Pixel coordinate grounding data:
* * *

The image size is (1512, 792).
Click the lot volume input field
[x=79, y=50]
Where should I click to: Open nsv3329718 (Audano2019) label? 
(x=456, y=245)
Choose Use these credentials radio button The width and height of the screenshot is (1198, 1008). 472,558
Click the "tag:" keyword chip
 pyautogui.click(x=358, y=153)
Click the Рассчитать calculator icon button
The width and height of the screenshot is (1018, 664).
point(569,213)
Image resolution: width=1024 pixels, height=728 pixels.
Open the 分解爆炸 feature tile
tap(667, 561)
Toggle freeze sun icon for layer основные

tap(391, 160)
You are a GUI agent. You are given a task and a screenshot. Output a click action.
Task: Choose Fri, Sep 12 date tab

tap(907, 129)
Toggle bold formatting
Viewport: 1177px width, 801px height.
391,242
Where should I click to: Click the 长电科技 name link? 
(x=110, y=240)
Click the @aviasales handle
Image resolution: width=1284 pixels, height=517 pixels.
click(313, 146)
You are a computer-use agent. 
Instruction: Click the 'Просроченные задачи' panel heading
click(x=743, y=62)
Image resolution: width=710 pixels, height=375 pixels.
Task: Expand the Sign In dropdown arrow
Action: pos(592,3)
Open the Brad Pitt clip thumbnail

* * *

#### DESCRIPTION OF THE TASK
Write the data out again. Match it exactly.

#### PROBLEM SOLUTION
The image size is (1512, 792).
Click the lot volume input field
[x=79, y=50]
Where should I click to: Open nsv3329718 (Audano2019) label? 
(x=456, y=245)
Choose Use these credentials radio button The width and height of the screenshot is (1198, 1008). 472,558
Click the "tag:" keyword chip
 pyautogui.click(x=358, y=153)
Click the Рассчитать calculator icon button
The width and height of the screenshot is (1018, 664).
point(569,213)
Image resolution: width=1024 pixels, height=728 pixels.
Open the 分解爆炸 feature tile
tap(667, 561)
Toggle freeze sun icon for layer основные

tap(391, 160)
You are a GUI agent. You are given a task and a screenshot. Output a click action.
Task: Choose Fri, Sep 12 date tab

tap(907, 129)
Toggle bold formatting
Viewport: 1177px width, 801px height.
391,242
Where should I click to: Click the 长电科技 name link? 
(x=110, y=240)
Click the @aviasales handle
Image resolution: width=1284 pixels, height=517 pixels.
click(313, 146)
You are a computer-use agent. 
Instruction: Click the 'Просроченные задачи' panel heading
click(x=743, y=62)
Image resolution: width=710 pixels, height=375 pixels.
Task: Expand the Sign In dropdown arrow
Action: pos(592,3)
Open the Brad Pitt clip thumbnail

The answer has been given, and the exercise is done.